• [Required action]
In your copy, leave out the pictures and output only the lines from the one holding "Task: Open the brush mode dropdown Нормальный" through the end of the data below, exactly.

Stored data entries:
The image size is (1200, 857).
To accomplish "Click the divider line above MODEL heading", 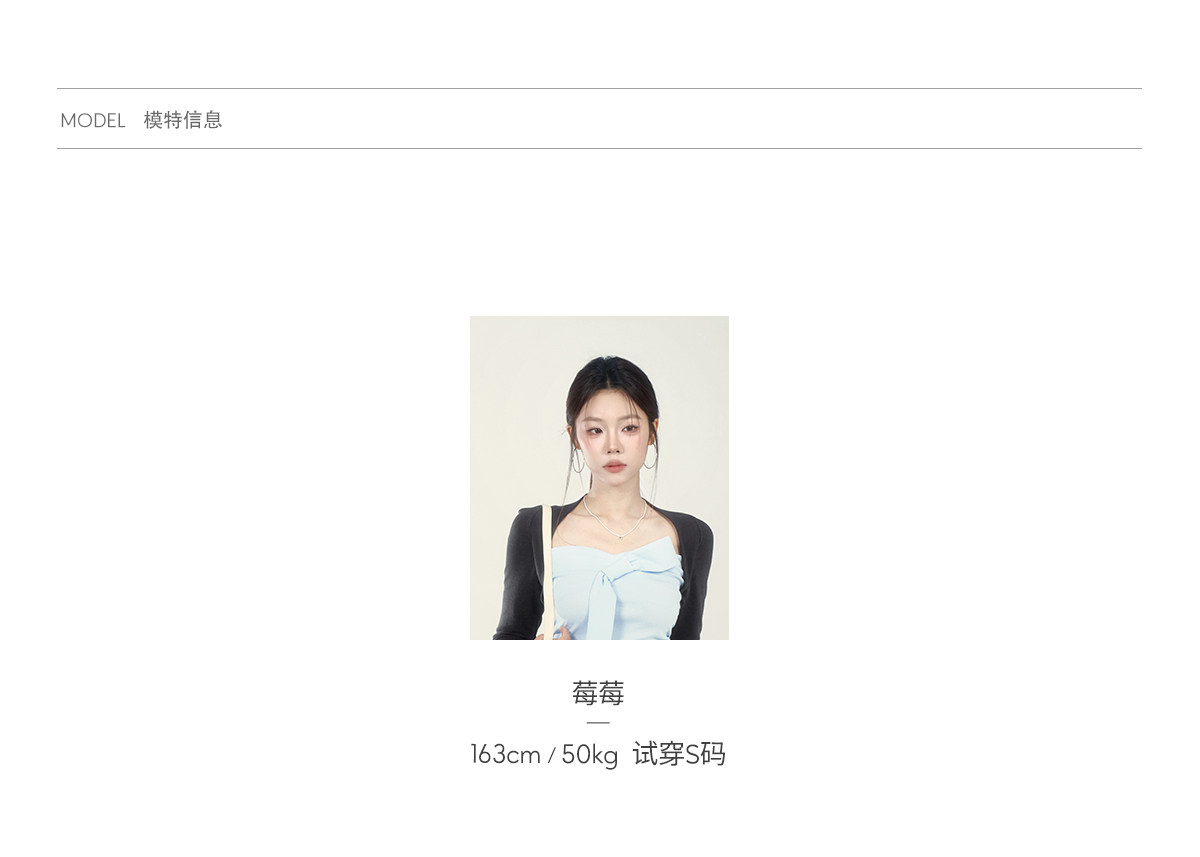I will (x=599, y=89).
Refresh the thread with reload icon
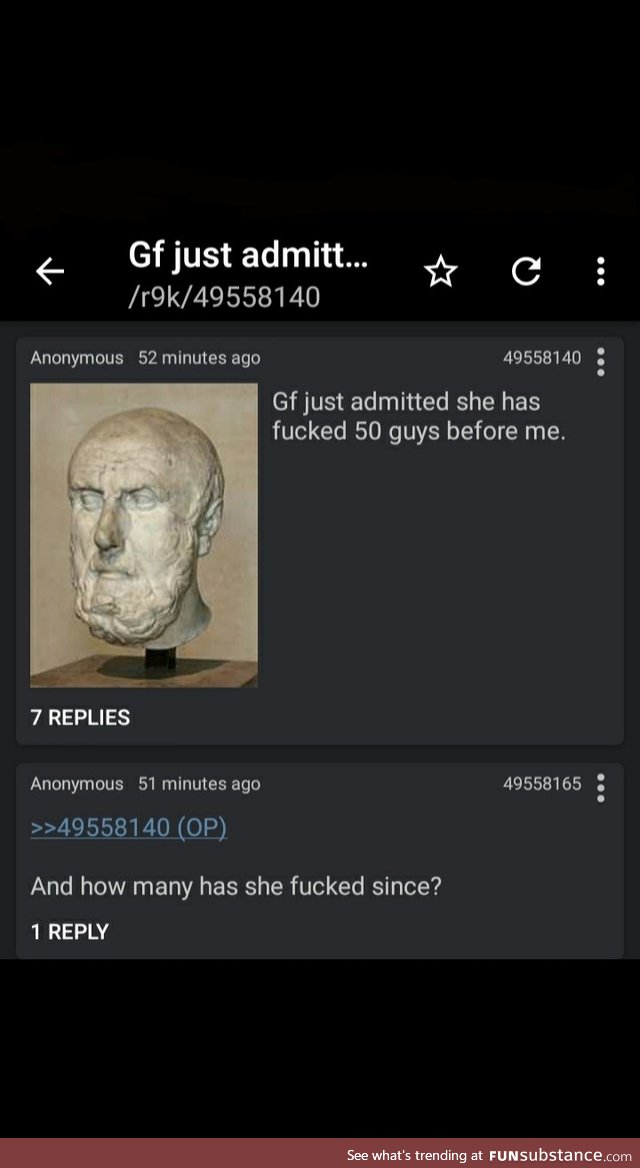This screenshot has height=1168, width=640. (x=526, y=272)
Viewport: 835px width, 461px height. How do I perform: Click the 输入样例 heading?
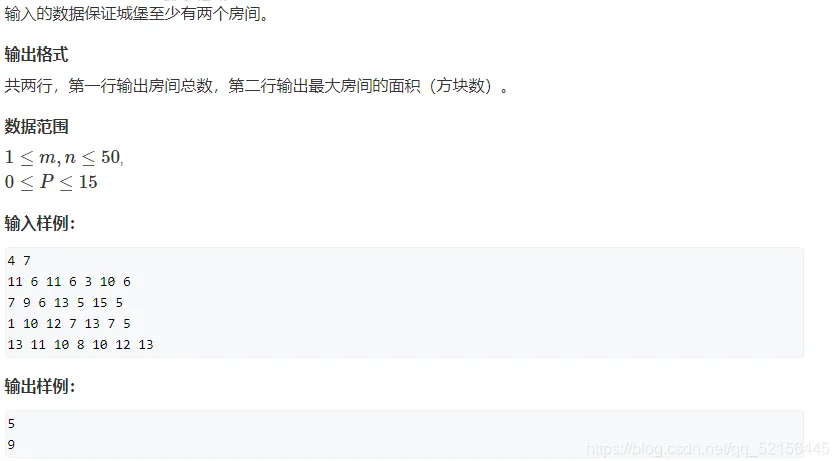coord(40,223)
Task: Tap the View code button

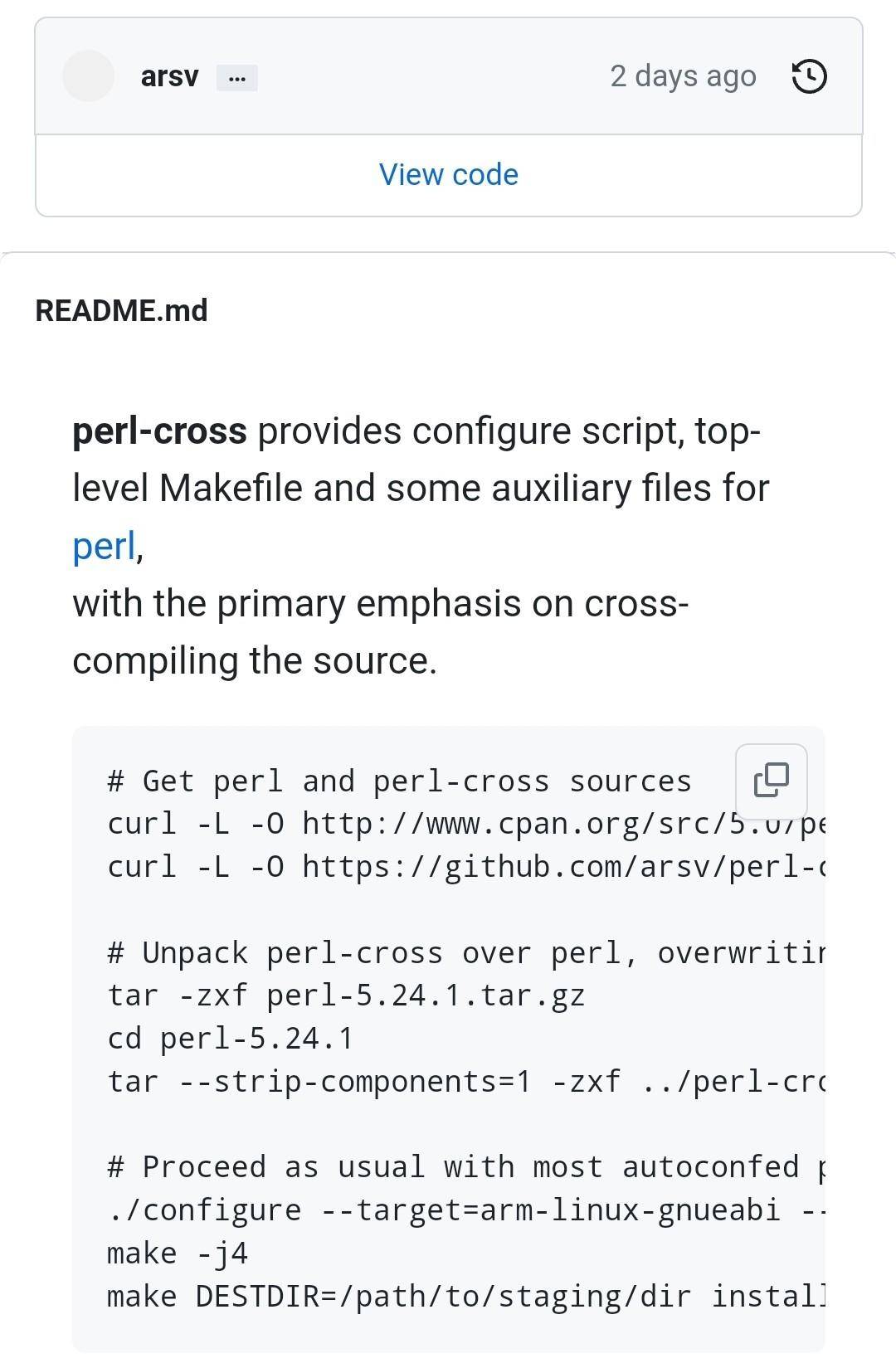Action: pyautogui.click(x=449, y=175)
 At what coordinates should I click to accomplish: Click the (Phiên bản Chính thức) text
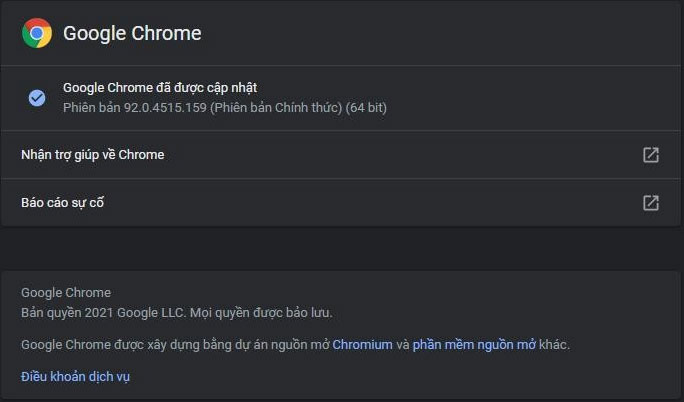[276, 108]
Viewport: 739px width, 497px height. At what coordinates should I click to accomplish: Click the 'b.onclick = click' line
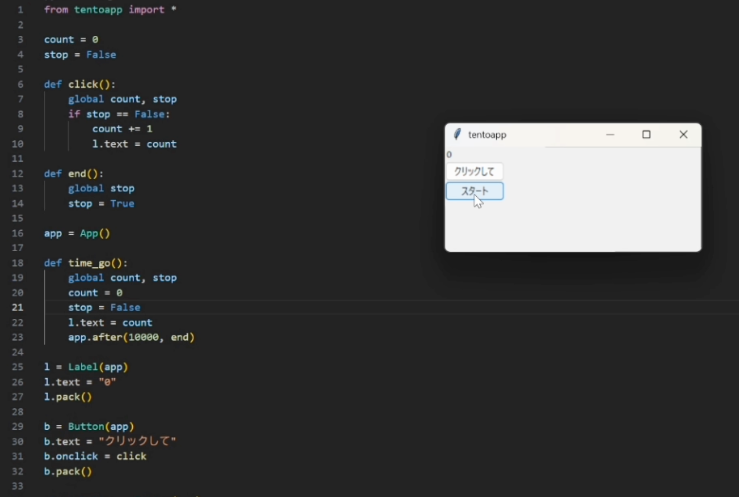[95, 457]
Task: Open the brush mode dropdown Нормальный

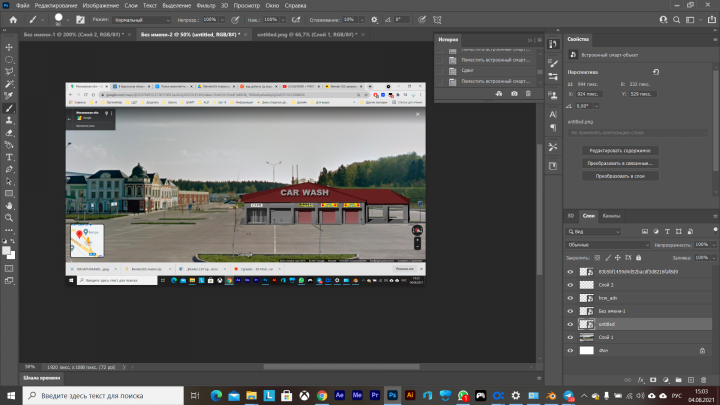Action: (141, 20)
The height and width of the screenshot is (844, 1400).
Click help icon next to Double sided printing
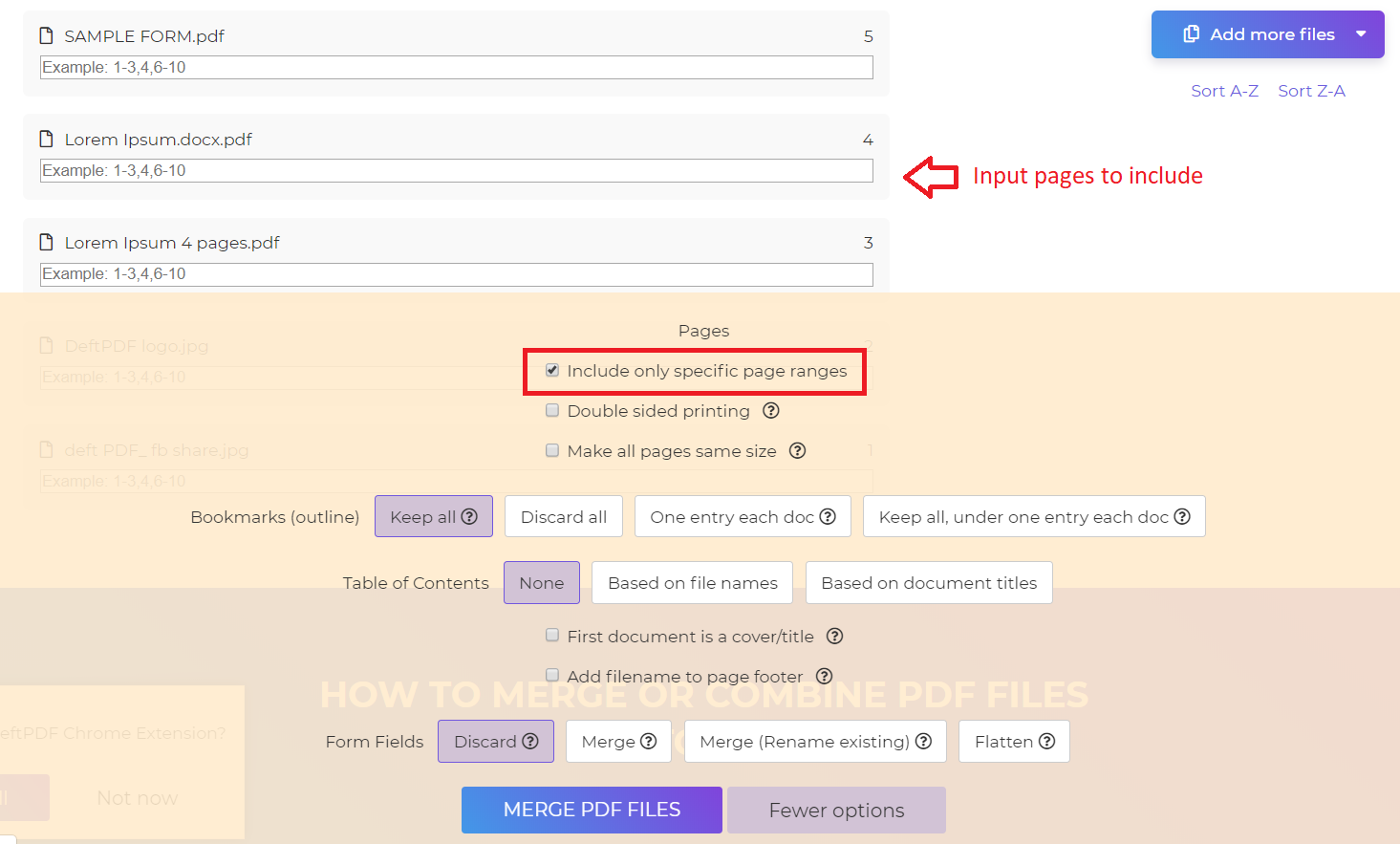pos(771,411)
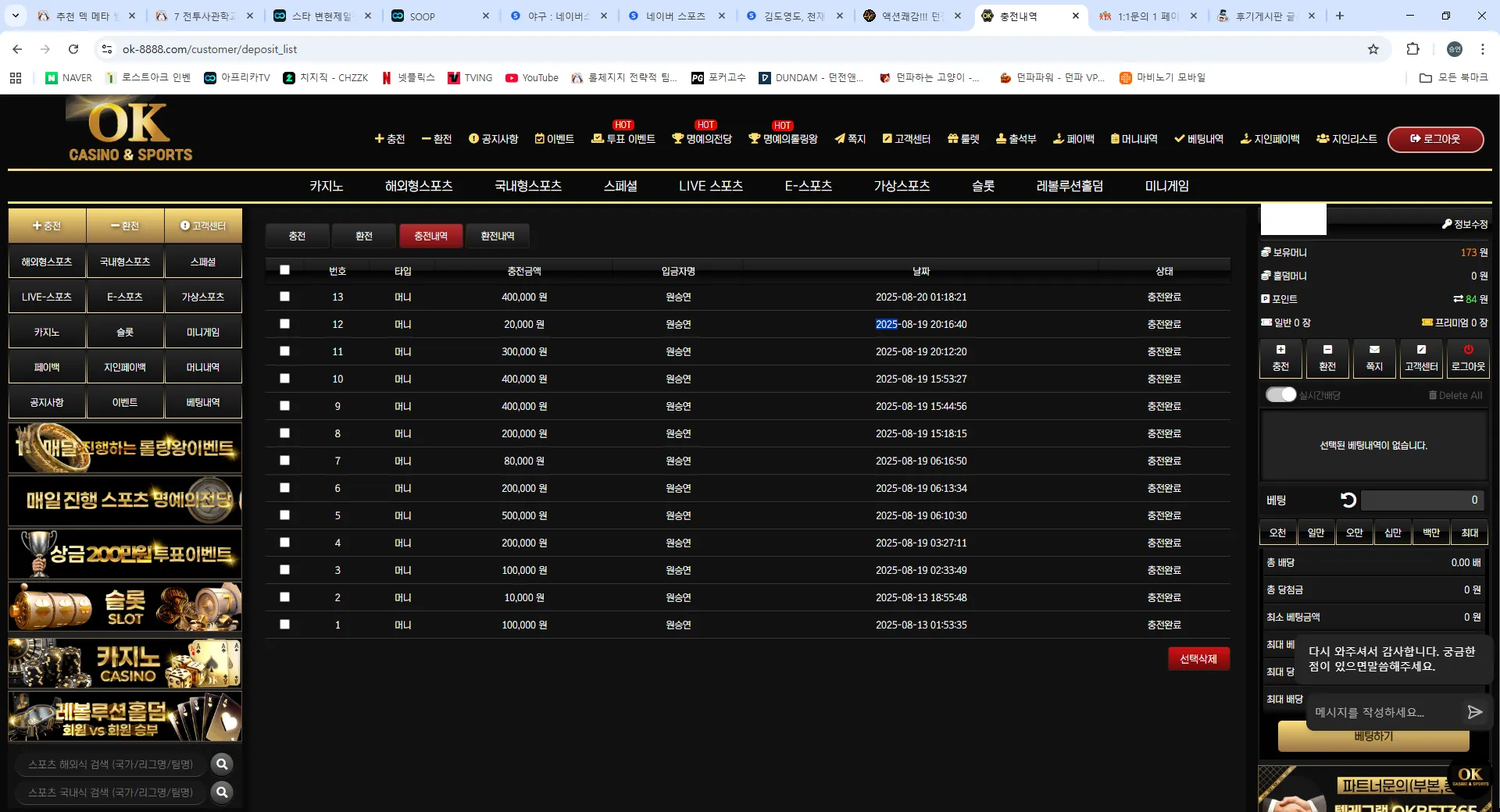The image size is (1500, 812).
Task: Click the red 선택삭제 button
Action: tap(1198, 659)
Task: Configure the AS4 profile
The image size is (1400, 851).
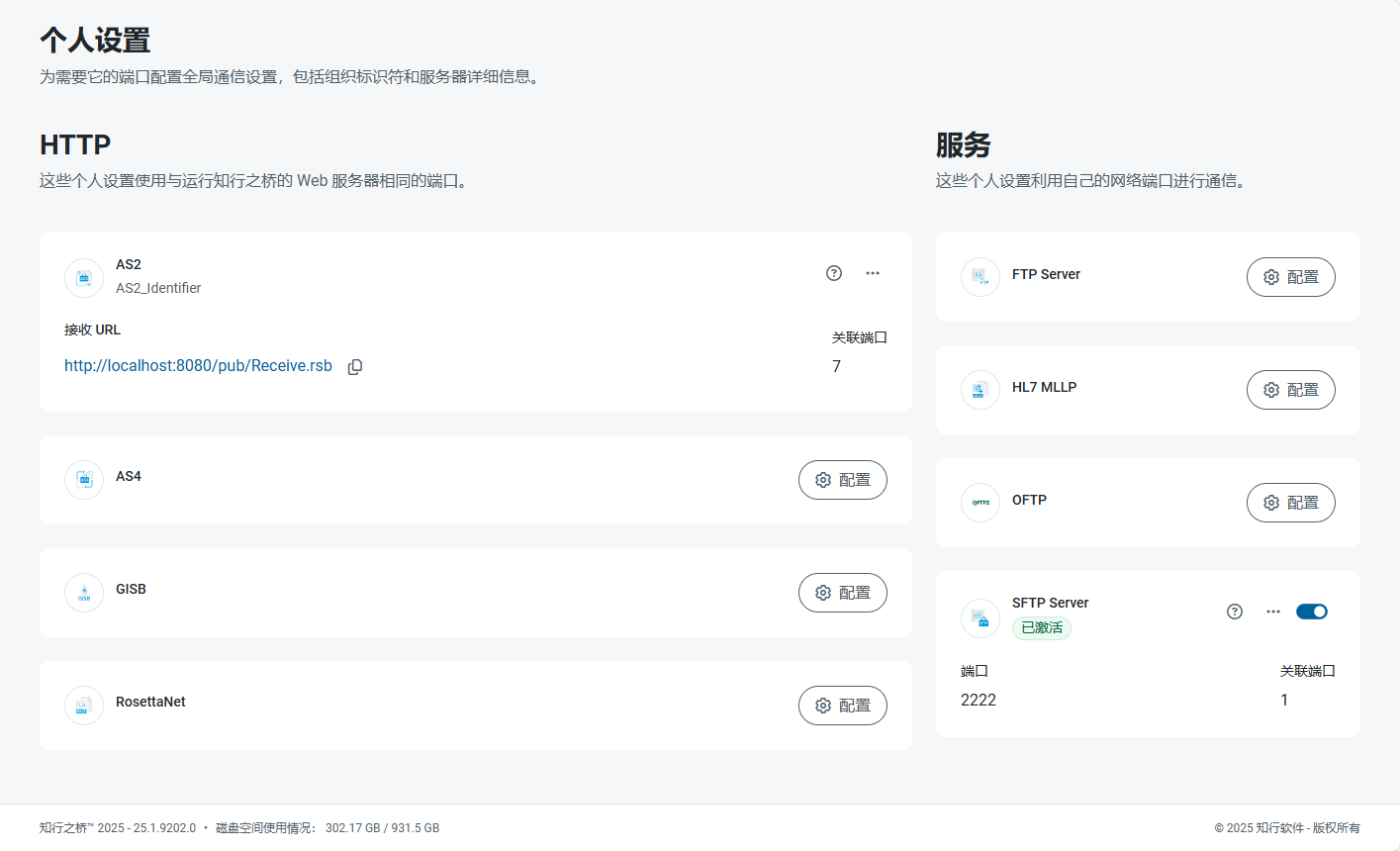Action: pos(842,480)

• [Answer section]
Task: Open the brush mode dropdown Нормальный

Action: (141, 20)
The height and width of the screenshot is (844, 1400).
Click help icon next to Double sided printing
pos(771,411)
The image size is (1500, 812).
Task: Click the red 선택삭제 button
Action: tap(1198, 659)
Task: Configure the AS4 profile
The image size is (1400, 851).
Action: pos(842,480)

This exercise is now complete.